Temporal Logic-Based Multi-Vehicle Backdoor Attacks against Offline RL Agents in End-to-end Autonomous Driving
Xuan Chen 1, Shiwei Feng 1, Zikang Xiong 1, Shengwei An 1, Yunshu Mao 1, Lu Yan 1, Guanhong Tao 2, Wenbo Guo 3, Xiangyu Zhang 1
Published on arXiv
2509.16950
Model Poisoning
OWASP ML Top 10 — ML10
Key Finding
Trajectory-based backdoor triggers defined via temporal logic achieve effective and stealthy attacks across 5 offline RL driving agents, exposing a class of vulnerabilities unexplored by prior pixel-level trigger approaches.

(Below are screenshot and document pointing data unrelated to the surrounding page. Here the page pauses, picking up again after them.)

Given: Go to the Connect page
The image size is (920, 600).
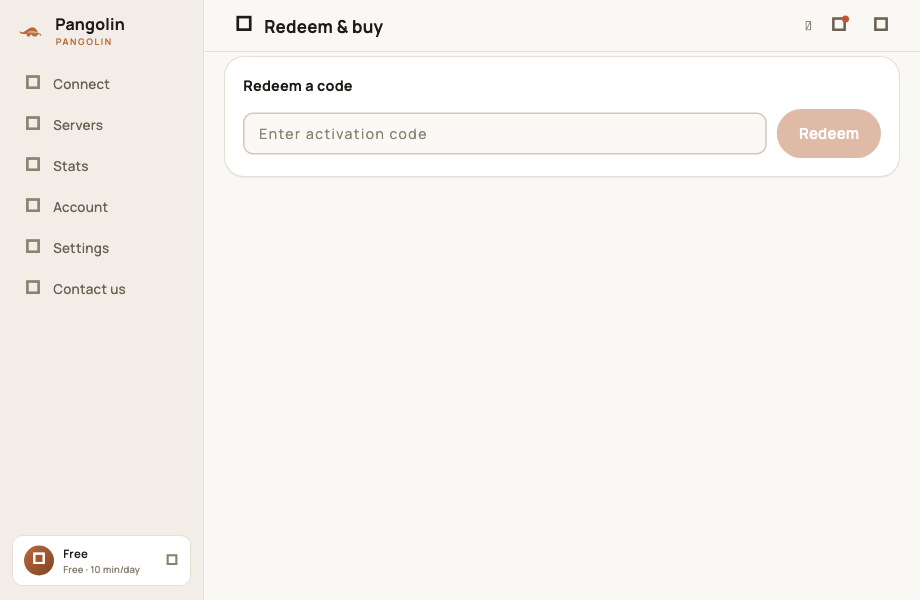Looking at the screenshot, I should 81,84.
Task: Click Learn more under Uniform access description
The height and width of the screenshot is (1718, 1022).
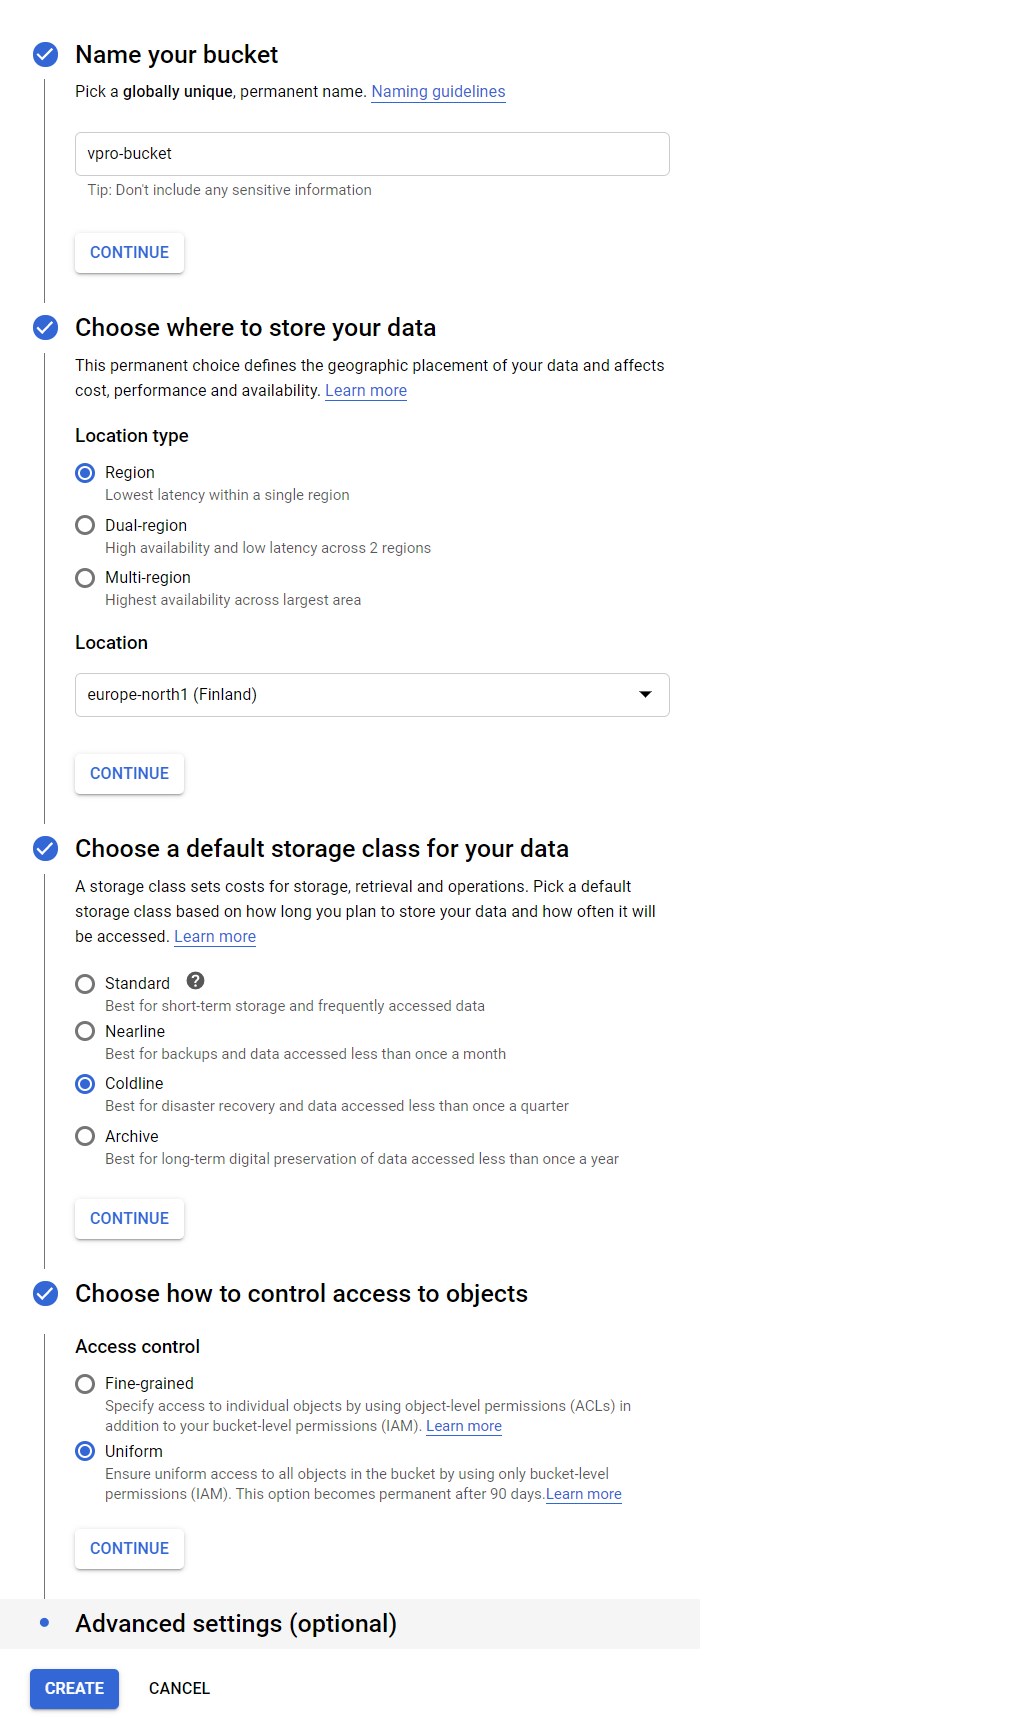Action: 584,1495
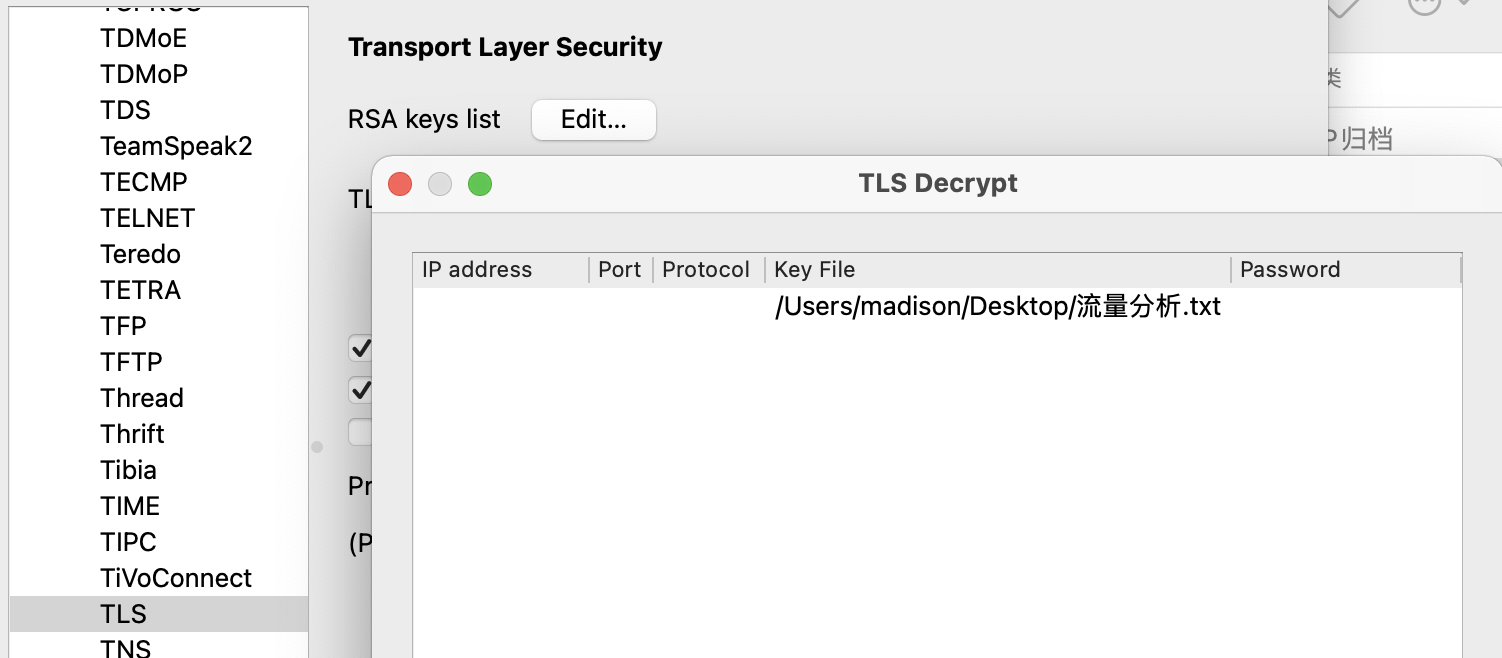
Task: Pick the Teredo protocol entry
Action: (x=141, y=254)
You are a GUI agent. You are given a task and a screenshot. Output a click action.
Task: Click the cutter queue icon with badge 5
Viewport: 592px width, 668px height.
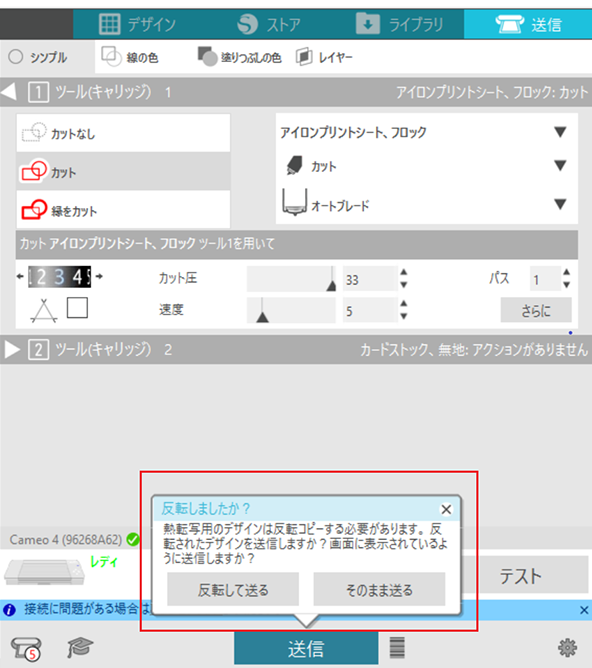(x=26, y=648)
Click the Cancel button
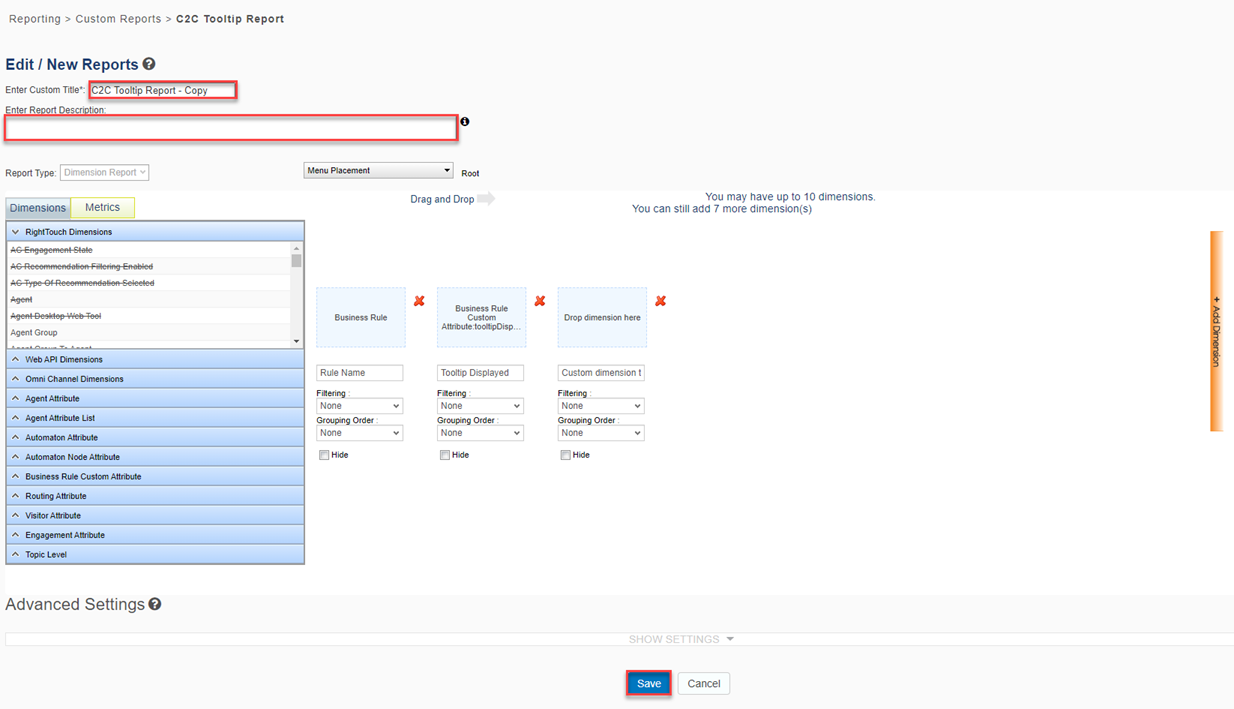The height and width of the screenshot is (709, 1234). click(703, 684)
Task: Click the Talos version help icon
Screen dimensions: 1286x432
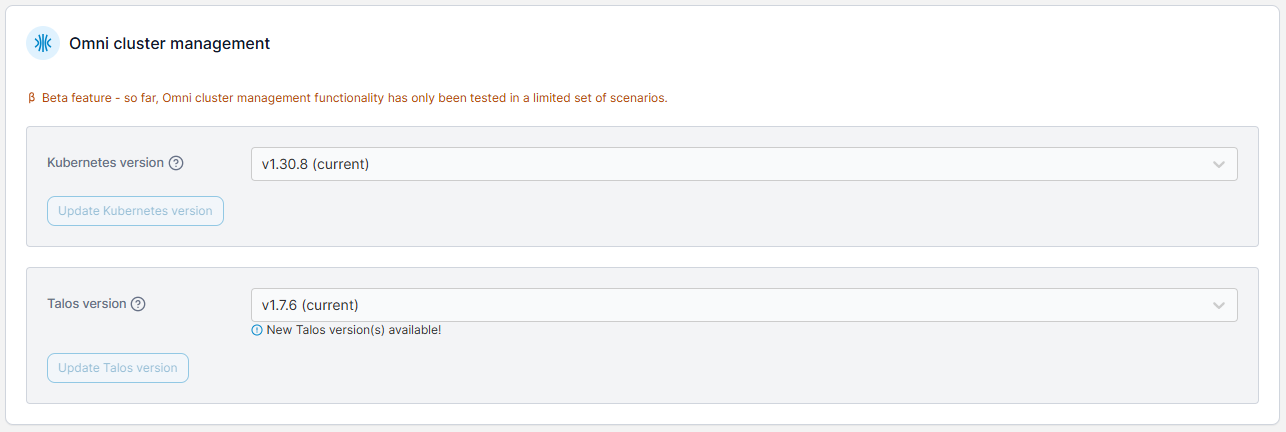Action: click(x=139, y=304)
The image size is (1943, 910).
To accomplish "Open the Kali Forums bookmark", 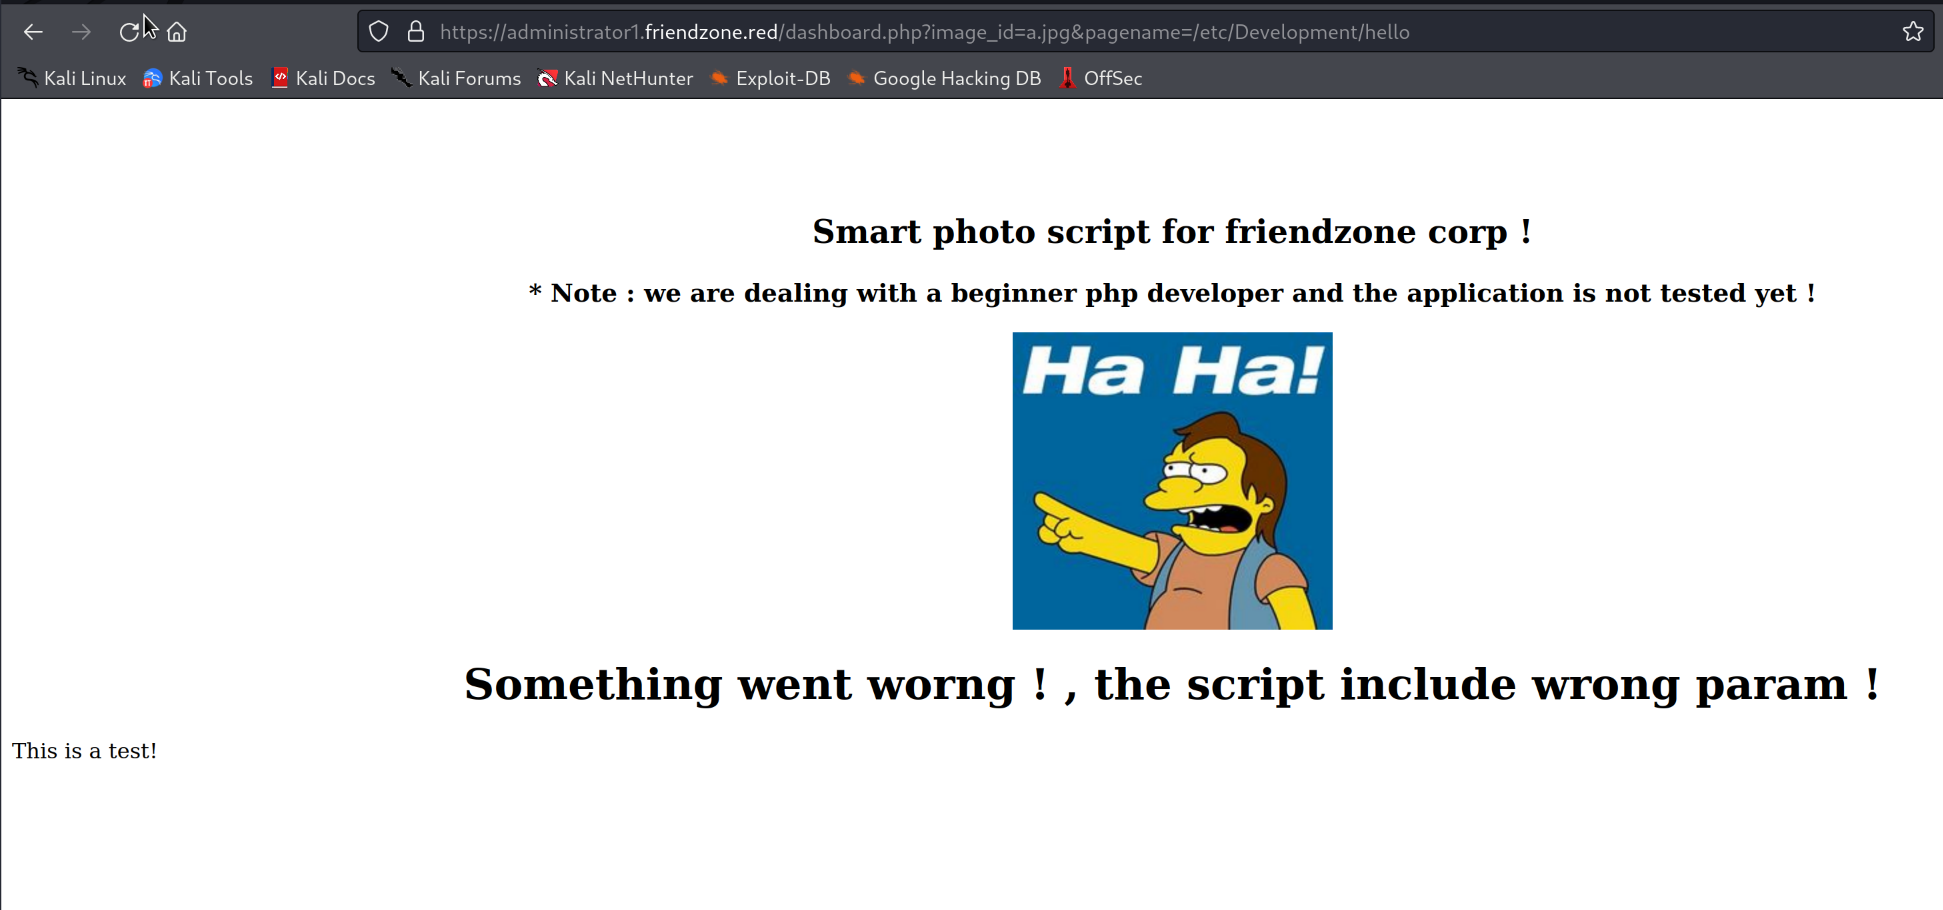I will click(x=456, y=78).
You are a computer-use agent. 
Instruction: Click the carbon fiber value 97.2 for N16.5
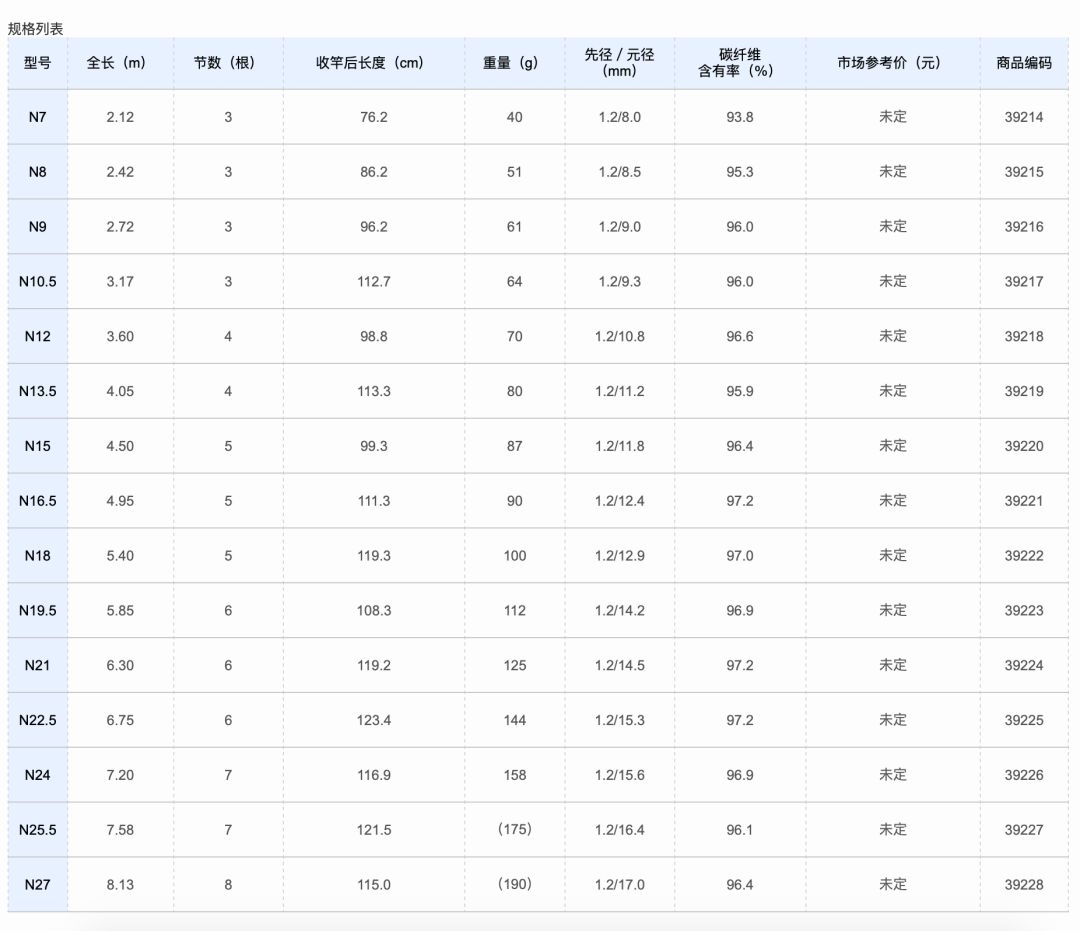[739, 500]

TL-based Trajectory Backdoor Attack
Novel technique introduced
Assessing the safety of autonomous driving (AD) systems against security threats, particularly backdoor attacks, is a stepping stone for real-world deployment. However, existing works mainly focus on pixel-level triggers that are impractical to deploy in the real world. We address this gap by introducing a novel backdoor attack against the end-to-end AD systems that leverage one or more other vehicles' trajectories as triggers. To generate precise trigger trajectories, we first use temporal logic (TL) specifications to define the behaviors of attacker vehicles. Configurable behavior models are then used to generate these trajectories, which are quantitatively evaluated and iteratively refined based on the TL specifications. We further develop a negative training strategy by incorporating patch trajectories that are similar to triggers but are designated not to activate the backdoor. It enhances the stealthiness of the attack and refines the system's responses to trigger scenarios. Through extensive experiments on 5 offline reinforcement learning (RL) driving agents with 6 trigger patterns and target action combinations, we demonstrate the flexibility and effectiveness of our proposed attack, showing the under-exploration of existing end-to-end AD systems' vulnerabilities to such trajectory-based backdoor attacks.
Key Contributions
- Trajectory-based backdoor trigger framework using temporal logic (TL) specifications to define, quantitatively evaluate, and iteratively refine attacker vehicle behaviors as physically deployable triggers
- Negative training strategy incorporating near-trigger 'patch trajectories' to suppress false activations and enhance attack stealthiness
- Empirical evaluation across 5 offline RL driving agents with 6 trigger pattern and target action combinations, demonstrating flexible and effective backdoor exploitation
🛡️ Threat Analysis
Core contribution is a novel backdoor injection technique: trajectory-based triggers (defined via temporal logic specifications) are embedded into offline RL agent training, causing targeted malicious actions only when specific multi-vehicle trajectory patterns appear. Negative training strategy is also proposed to improve trigger stealthiness — all hallmarks of ML10.